[Opening RECORDS PROVIDED section]

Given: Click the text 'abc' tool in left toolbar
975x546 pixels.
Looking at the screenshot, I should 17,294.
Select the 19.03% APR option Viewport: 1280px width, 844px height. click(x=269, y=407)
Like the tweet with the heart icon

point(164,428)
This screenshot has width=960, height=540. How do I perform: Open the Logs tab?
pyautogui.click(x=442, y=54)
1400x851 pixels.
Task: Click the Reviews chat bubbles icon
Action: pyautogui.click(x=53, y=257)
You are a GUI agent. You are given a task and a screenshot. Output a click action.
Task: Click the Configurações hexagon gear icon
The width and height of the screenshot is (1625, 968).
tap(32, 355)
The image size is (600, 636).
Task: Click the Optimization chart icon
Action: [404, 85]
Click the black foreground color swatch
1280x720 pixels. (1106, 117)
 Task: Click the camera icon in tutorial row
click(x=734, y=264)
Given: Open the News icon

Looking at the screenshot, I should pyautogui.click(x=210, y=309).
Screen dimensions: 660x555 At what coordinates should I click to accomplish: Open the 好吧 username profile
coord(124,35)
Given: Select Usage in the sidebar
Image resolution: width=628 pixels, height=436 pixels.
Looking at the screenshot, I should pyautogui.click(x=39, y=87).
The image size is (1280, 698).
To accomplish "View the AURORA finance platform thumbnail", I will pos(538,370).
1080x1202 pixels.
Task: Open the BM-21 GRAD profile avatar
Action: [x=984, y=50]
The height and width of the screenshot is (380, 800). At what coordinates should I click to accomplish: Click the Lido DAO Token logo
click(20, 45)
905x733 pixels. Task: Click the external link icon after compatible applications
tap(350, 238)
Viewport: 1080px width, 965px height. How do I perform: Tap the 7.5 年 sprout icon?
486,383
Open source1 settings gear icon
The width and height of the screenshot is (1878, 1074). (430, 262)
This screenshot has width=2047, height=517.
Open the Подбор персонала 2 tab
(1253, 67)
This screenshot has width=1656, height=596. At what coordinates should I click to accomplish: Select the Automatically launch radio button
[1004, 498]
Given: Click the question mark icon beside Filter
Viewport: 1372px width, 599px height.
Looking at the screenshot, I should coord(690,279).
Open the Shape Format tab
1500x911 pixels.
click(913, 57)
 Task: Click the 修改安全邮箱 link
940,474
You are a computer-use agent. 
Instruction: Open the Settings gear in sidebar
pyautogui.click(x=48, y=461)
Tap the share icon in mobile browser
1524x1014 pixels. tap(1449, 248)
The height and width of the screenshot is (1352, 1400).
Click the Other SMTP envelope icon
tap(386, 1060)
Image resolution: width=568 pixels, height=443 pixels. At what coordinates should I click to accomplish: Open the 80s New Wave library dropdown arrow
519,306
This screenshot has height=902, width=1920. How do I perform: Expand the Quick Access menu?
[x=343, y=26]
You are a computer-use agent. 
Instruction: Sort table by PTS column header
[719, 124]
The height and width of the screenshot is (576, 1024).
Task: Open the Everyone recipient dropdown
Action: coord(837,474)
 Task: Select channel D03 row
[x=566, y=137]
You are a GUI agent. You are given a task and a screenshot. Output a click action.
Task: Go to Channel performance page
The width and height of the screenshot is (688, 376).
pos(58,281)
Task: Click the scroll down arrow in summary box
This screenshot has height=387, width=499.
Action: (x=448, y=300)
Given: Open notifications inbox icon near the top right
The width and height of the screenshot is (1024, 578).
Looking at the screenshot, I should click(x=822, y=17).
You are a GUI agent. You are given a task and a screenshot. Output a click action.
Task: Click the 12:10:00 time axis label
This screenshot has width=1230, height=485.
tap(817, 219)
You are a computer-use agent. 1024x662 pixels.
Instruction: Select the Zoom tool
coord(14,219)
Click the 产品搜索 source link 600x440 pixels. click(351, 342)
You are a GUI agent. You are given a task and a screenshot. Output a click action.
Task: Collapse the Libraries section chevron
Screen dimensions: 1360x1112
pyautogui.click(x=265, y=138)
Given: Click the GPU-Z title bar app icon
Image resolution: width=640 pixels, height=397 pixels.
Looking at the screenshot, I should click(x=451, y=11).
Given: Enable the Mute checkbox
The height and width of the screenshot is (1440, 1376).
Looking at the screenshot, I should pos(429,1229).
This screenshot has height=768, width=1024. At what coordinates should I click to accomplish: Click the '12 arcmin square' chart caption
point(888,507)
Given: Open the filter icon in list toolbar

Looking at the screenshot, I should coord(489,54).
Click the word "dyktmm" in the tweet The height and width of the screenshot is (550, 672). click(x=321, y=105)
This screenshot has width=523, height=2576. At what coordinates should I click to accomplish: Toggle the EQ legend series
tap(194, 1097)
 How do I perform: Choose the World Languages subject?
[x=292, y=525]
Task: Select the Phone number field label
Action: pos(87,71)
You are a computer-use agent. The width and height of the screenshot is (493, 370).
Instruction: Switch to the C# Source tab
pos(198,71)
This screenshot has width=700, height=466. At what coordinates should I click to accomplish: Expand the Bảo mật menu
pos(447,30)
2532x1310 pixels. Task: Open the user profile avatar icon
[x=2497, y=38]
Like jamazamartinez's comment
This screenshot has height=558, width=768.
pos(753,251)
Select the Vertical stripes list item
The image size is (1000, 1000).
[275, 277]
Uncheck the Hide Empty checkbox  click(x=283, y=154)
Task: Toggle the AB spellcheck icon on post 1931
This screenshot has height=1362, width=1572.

[Closing RECORDS PROVIDED section]

■ YOUR GOAL
Copy each record from above exactly, and include every line.

■ EXERCISE RESULT
Given: Click the text 'abc' tool in left toolbar
975x546 pixels.
Looking at the screenshot, I should 17,294.
Select the 19.03% APR option Viewport: 1280px width, 844px height. click(x=269, y=407)
Like the tweet with the heart icon

point(164,428)
This screenshot has width=960, height=540. How do I perform: Open the Logs tab?
pyautogui.click(x=442, y=54)
1400x851 pixels.
Task: Click the Reviews chat bubbles icon
Action: pyautogui.click(x=53, y=257)
You are a GUI agent. You are given a task and a screenshot. Output a click action.
Task: Click the Configurações hexagon gear icon
The width and height of the screenshot is (1625, 968).
tap(32, 355)
The image size is (600, 636).
Task: Click the Optimization chart icon
Action: [404, 85]
Click the black foreground color swatch
1280x720 pixels. (1106, 117)
 Task: Click the camera icon in tutorial row
click(x=734, y=264)
Given: Open the News icon

Looking at the screenshot, I should pyautogui.click(x=210, y=309).
Screen dimensions: 660x555 At what coordinates should I click to accomplish: Open the 好吧 username profile
coord(124,35)
Given: Select Usage in the sidebar
Image resolution: width=628 pixels, height=436 pixels.
Looking at the screenshot, I should pyautogui.click(x=39, y=87).
The image size is (1280, 698).
To accomplish "View the AURORA finance platform thumbnail", I will pos(538,370).
1080x1202 pixels.
Task: Open the BM-21 GRAD profile avatar
Action: [x=984, y=50]
The height and width of the screenshot is (380, 800). At what coordinates should I click to accomplish: Click the Lido DAO Token logo
click(20, 45)
905x733 pixels. Task: Click the external link icon after compatible applications
tap(350, 238)
Viewport: 1080px width, 965px height. How do I perform: Tap the 7.5 年 sprout icon?
486,383
Open source1 settings gear icon
The width and height of the screenshot is (1878, 1074). (430, 262)
This screenshot has width=2047, height=517.
Open the Подбор персонала 2 tab
(1253, 67)
This screenshot has width=1656, height=596. At what coordinates should I click to accomplish: Select the Automatically launch radio button
[1004, 498]
Given: Click the question mark icon beside Filter
Viewport: 1372px width, 599px height.
Looking at the screenshot, I should coord(690,279).
Open the Shape Format tab
1500x911 pixels.
click(913, 57)
 Task: Click the 修改安全邮箱 link
940,474
You are a computer-use agent. 
Instruction: Open the Settings gear in sidebar
pyautogui.click(x=48, y=461)
Tap the share icon in mobile browser
1524x1014 pixels. tap(1449, 248)
The height and width of the screenshot is (1352, 1400).
Click the Other SMTP envelope icon
tap(386, 1060)
Image resolution: width=568 pixels, height=443 pixels. At what coordinates should I click to accomplish: Open the 80s New Wave library dropdown arrow
519,306
This screenshot has height=902, width=1920. How do I perform: Expand the Quick Access menu?
[x=343, y=26]
You are a computer-use agent. 
Instruction: Sort table by PTS column header
[719, 124]
The height and width of the screenshot is (576, 1024).
Task: Open the Everyone recipient dropdown
Action: coord(837,474)
 Task: Select channel D03 row
[x=566, y=137]
You are a GUI agent. You are given a task and a screenshot. Output a click action.
Task: Go to Channel performance page
The width and height of the screenshot is (688, 376).
pos(58,281)
Task: Click the scroll down arrow in summary box
This screenshot has height=387, width=499.
Action: (x=448, y=300)
Given: Open notifications inbox icon near the top right
The width and height of the screenshot is (1024, 578).
Looking at the screenshot, I should click(x=822, y=17).
You are a GUI agent. You are given a task and a screenshot. Output a click action.
Task: Click the 12:10:00 time axis label
This screenshot has width=1230, height=485.
tap(817, 219)
You are a computer-use agent. 1024x662 pixels.
Instruction: Select the Zoom tool
coord(14,219)
Click the 产品搜索 source link 600x440 pixels. click(351, 342)
You are a GUI agent. You are given a task and a screenshot. Output a click action.
Task: Collapse the Libraries section chevron
Screen dimensions: 1360x1112
pyautogui.click(x=265, y=138)
Given: Click the GPU-Z title bar app icon
Image resolution: width=640 pixels, height=397 pixels.
Looking at the screenshot, I should click(x=451, y=11).
Given: Enable the Mute checkbox
The height and width of the screenshot is (1440, 1376).
Looking at the screenshot, I should pos(429,1229).
This screenshot has height=768, width=1024. At what coordinates should I click to accomplish: Click the '12 arcmin square' chart caption
point(888,507)
Given: Open the filter icon in list toolbar

Looking at the screenshot, I should coord(489,54).
Click the word "dyktmm" in the tweet The height and width of the screenshot is (550, 672). click(x=321, y=105)
This screenshot has width=523, height=2576. At what coordinates should I click to accomplish: Toggle the EQ legend series
tap(194, 1097)
 How do I perform: Choose the World Languages subject?
[x=292, y=525]
Task: Select the Phone number field label
Action: pos(87,71)
You are a computer-use agent. The width and height of the screenshot is (493, 370).
Instruction: Switch to the C# Source tab
pos(198,71)
This screenshot has width=700, height=466. At what coordinates should I click to accomplish: Expand the Bảo mật menu
pos(447,30)
2532x1310 pixels. Task: Open the user profile avatar icon
[x=2497, y=38]
Like jamazamartinez's comment
This screenshot has height=558, width=768.
pos(753,251)
Select the Vertical stripes list item
The image size is (1000, 1000).
[275, 277]
Uncheck the Hide Empty checkbox  click(x=283, y=154)
Task: Toggle the AB spellcheck icon on post 1931
This screenshot has height=1362, width=1572.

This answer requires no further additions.